Homeric Hymns, 2.480
When you come upon a burning sacrifice, do not make a mock of mysteries, for Heaven is angry at this also.
Hesiod, Works and Days, 755
The great Plato, himself an initiate, has this to say:
And I fancy that those men who established the mysteries were not unenlightened, but in reality had a hidden meaning when they said long ago that whoever goes uninitiated and unsanctified to the other world will lie in the mire, but he who arrives there initiated and purified will dwell with the gods. For as they say in the mysteries, 'the thyrsus-bearers are many, but the mystics few';
Plato, Phaedo, 69c
This veneration for the mysteries lasted even to later centuries in Rome:
For it appears to me that among the many exceptional and divine things your Athens has produced and contributed to human life, nothing is better than those mysteries. For by means of them we…have been civilized. [T]he basis not only for living with joy but also for dying with a better hope.

◇ ◇ ◇

= Set exercise =
Answer these questions on the text about the mysteries:
(a) What does the text call Plato?
(b) In the Plato quotation, where will one who arrives initiated and purified dwell?
(c) Where does the text say veneration for the mysteries lasted even to later centuries?

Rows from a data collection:
◇ ◇ ◇

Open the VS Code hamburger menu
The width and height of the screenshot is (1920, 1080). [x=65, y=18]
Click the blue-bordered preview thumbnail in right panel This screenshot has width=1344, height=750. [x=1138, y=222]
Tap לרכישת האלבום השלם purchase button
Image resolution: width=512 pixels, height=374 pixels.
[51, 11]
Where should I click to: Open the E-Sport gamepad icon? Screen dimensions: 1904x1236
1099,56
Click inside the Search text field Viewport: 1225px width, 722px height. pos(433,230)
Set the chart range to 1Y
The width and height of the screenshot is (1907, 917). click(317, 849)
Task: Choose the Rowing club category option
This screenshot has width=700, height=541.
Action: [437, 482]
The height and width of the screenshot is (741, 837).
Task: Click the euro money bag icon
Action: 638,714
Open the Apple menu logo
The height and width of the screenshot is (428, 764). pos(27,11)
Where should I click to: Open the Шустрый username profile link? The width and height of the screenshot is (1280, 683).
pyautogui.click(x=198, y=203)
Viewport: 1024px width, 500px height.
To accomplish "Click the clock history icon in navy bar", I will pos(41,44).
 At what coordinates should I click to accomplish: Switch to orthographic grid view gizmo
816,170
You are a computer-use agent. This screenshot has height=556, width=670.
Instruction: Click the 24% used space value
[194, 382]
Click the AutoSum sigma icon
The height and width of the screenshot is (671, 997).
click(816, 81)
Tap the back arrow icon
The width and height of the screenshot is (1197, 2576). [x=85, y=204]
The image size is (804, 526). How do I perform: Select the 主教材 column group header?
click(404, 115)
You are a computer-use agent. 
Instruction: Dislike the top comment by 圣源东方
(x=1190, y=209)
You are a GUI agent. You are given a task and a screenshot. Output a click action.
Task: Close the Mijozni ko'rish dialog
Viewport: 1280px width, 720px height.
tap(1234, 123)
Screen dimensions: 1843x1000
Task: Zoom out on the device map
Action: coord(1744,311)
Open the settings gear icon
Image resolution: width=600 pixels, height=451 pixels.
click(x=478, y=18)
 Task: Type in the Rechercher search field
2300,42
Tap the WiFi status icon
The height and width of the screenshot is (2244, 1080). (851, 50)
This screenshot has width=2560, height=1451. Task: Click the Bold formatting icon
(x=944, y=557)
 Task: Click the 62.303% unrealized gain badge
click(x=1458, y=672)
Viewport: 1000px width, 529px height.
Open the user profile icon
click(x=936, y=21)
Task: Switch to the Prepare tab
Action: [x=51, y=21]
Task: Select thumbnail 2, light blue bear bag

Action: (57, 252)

◇ ◇ ◇

= The reply =
(a) An initiate.
(b) With the gods.
(c) In Rome.